Can a non-Indigenous company partner with an Indigenous business to bid on a PSIB set-aside?

Yes, through a joint venture or as a subcontractor. A joint venture qualifies as Indigenous under PSIB if the JV as a whole is at least 51 percent Indigenous owned and controlled, and at least 33 percent of the contract value is performed by Indigenous business(es). A non-Indigenous prime can also subcontract work to qualifying Indigenous firms to count toward Indigenous procurement targets, even when the prime contract itself is not set aside. Genuine partnership with real Indigenous control is required: shell arrangements set up to claim eligibility do not qualify.

What is the difference between a PSIB set-aside and an unrestricted competition with Indigenous preference?

A PSIB set-aside limits competition to Indigenous businesses registered on the IBD; non-Indigenous bidders cannot submit. An unrestricted competition with Indigenous considerations is open to all qualified bidders, but may include rated criteria that award points for Indigenous content, or count Indigenous subcontracting toward the buying department's 5 percent target. Both are common; the tender notice and Part 4 of the RFP indicate which applies.

Is PSIB being changed?

Yes. Following a March 2026 review by the Office of the Procurement Ombud and broader scrutiny of Indigenous procurement integrity (notably after the ArriveCAN controversy), the federal government is transforming the framework. A new policy and strategy are expected to be finalized in winter 2026 and fully implemented by April 1, 2027. The 51 percent ownership rule, 33 percent content rule, IBD registry, and documented-proof requirement remain in force in the meantime. Expect changes around verification, audit, and joint-venture rules in the new framework.

How does a contractor register on the Indigenous Business Directory?

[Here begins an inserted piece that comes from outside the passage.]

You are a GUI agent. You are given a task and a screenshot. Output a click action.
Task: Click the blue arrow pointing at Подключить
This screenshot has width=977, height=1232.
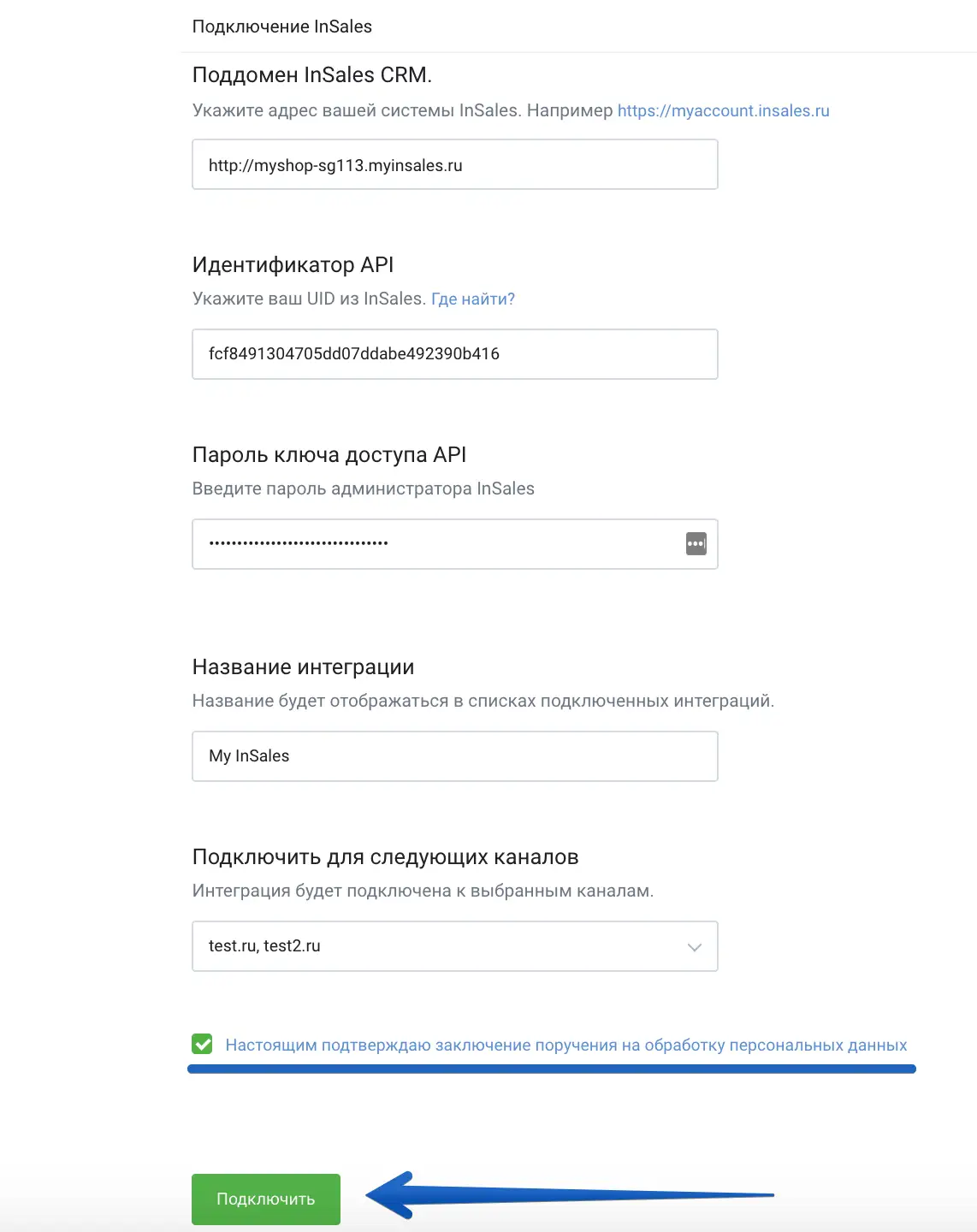pos(566,1195)
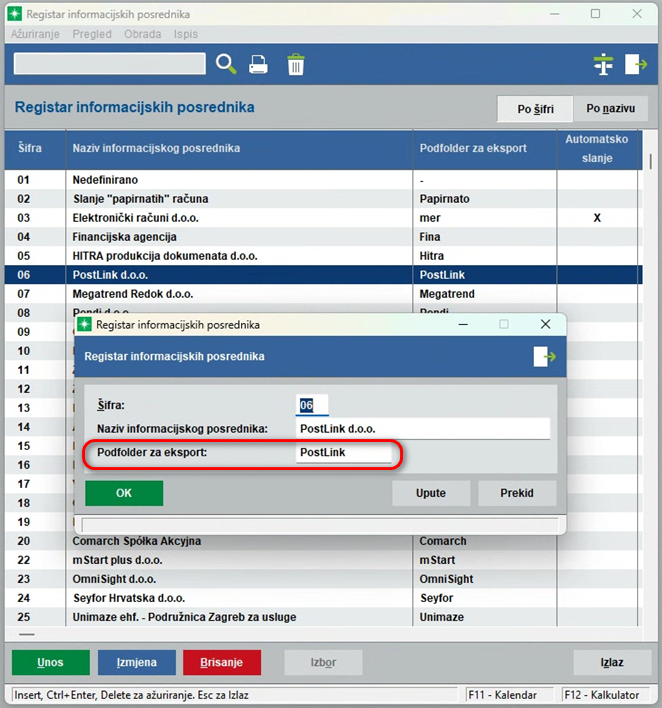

Registration is free and done through Indigenous Services Canada's online services portal at services.sac-isc.gc.ca/REA-IBD. The application requires documented proof of Indigenous status for the owners (such as Indian registration in Canada or recognized Métis or Inuit citizenship), corporate ownership documentation showing at least 51 percent Indigenous beneficial ownership and control, and supporting governance documents. ISC reviews each application; self-identification is not sufficient.